§ **Activity**:
Using the listing below, print exactly everything from the line with "Privacy policy (376, 2550)" down to the line with "[Share on Facebook] (324, 1641)", both included, and nothing more.
- - - - -
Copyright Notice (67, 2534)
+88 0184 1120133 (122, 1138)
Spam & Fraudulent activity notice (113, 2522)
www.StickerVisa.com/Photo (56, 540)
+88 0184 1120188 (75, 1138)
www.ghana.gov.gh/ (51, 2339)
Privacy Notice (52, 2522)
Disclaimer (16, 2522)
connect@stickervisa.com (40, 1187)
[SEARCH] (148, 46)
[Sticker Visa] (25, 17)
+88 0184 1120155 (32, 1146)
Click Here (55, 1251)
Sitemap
- - - - -
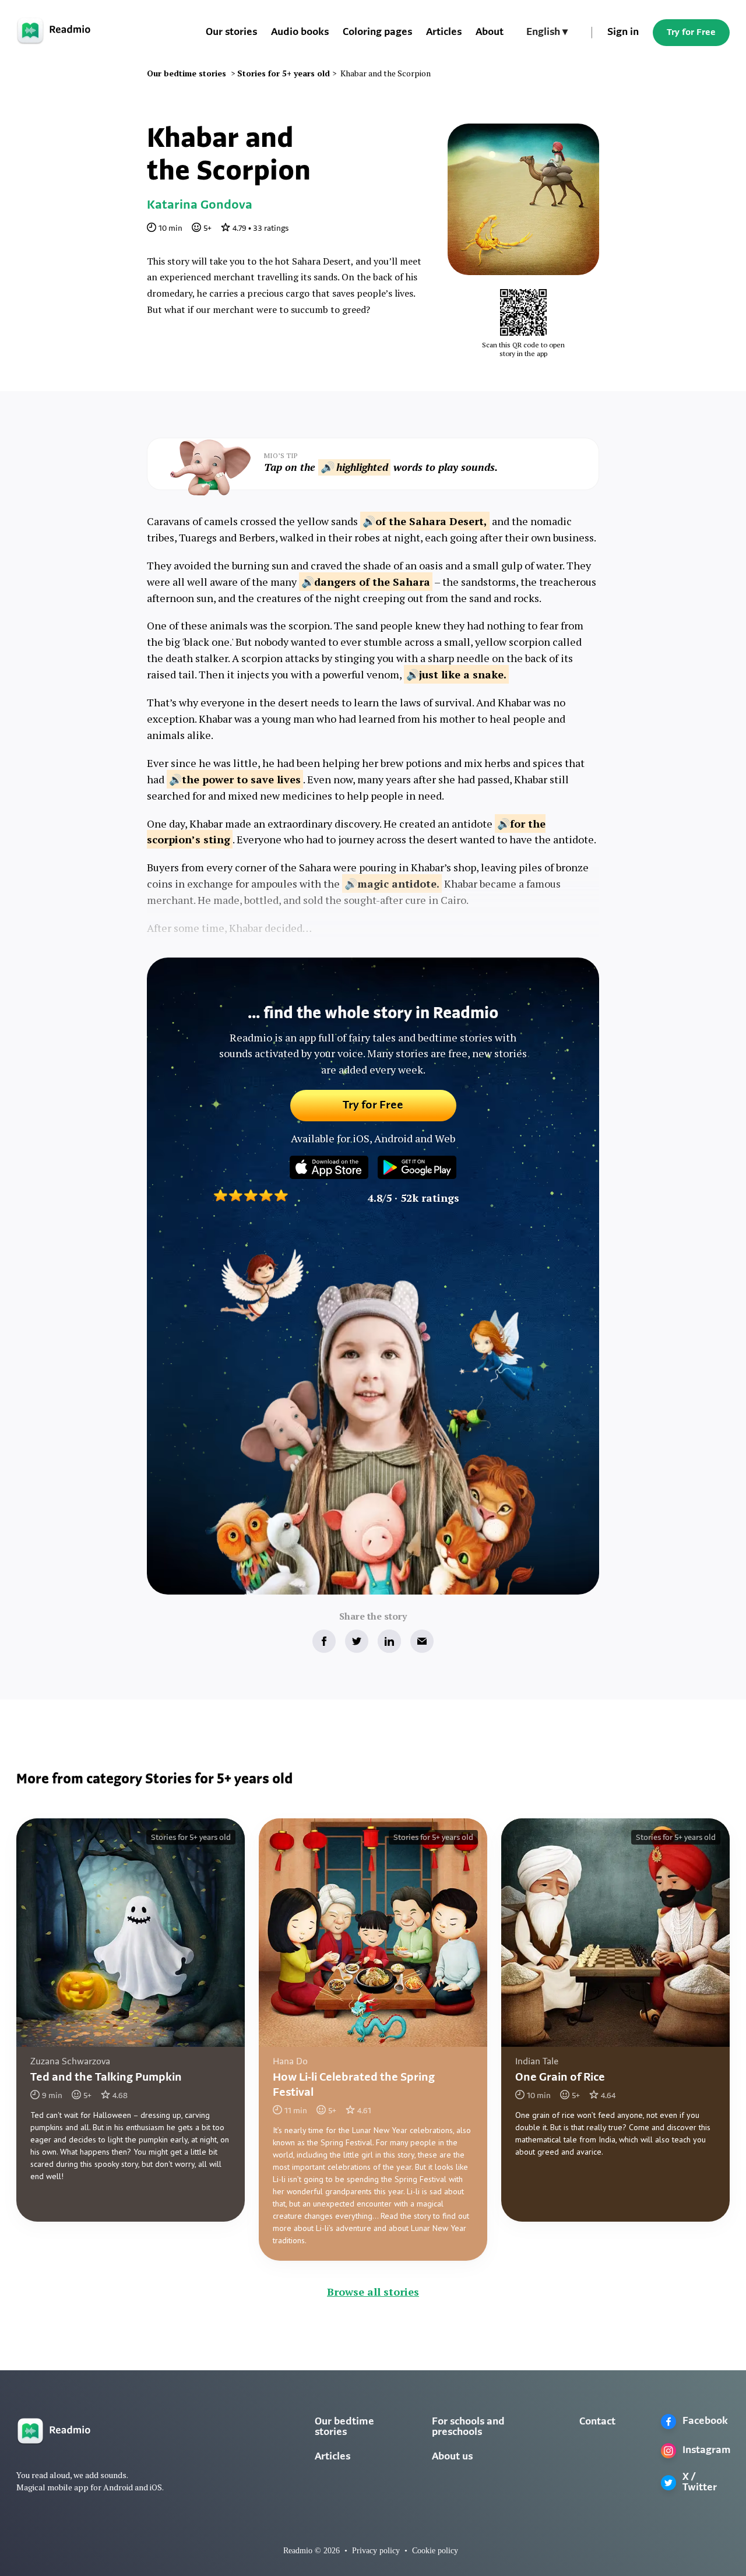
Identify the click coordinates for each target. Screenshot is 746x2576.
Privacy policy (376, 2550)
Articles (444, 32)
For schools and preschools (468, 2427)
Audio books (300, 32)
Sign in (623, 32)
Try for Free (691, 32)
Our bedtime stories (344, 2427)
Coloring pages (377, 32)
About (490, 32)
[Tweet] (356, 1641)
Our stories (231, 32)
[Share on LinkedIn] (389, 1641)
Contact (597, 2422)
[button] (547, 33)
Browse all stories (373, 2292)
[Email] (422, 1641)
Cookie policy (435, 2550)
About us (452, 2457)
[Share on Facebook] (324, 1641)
- - - - -
§ **Exercise solution**:
Privacy policy (376, 2550)
Articles (444, 32)
For schools and preschools (468, 2427)
Audio books (300, 32)
Sign in (623, 32)
Try for Free (691, 32)
Our bedtime stories (344, 2427)
Coloring pages (377, 32)
About (490, 32)
[Tweet] (356, 1641)
Our stories (231, 32)
[Share on LinkedIn] (389, 1641)
Contact (597, 2422)
[button] (547, 33)
Browse all stories (373, 2292)
[Email] (422, 1641)
Cookie policy (435, 2550)
About us (452, 2457)
[Share on Facebook] (324, 1641)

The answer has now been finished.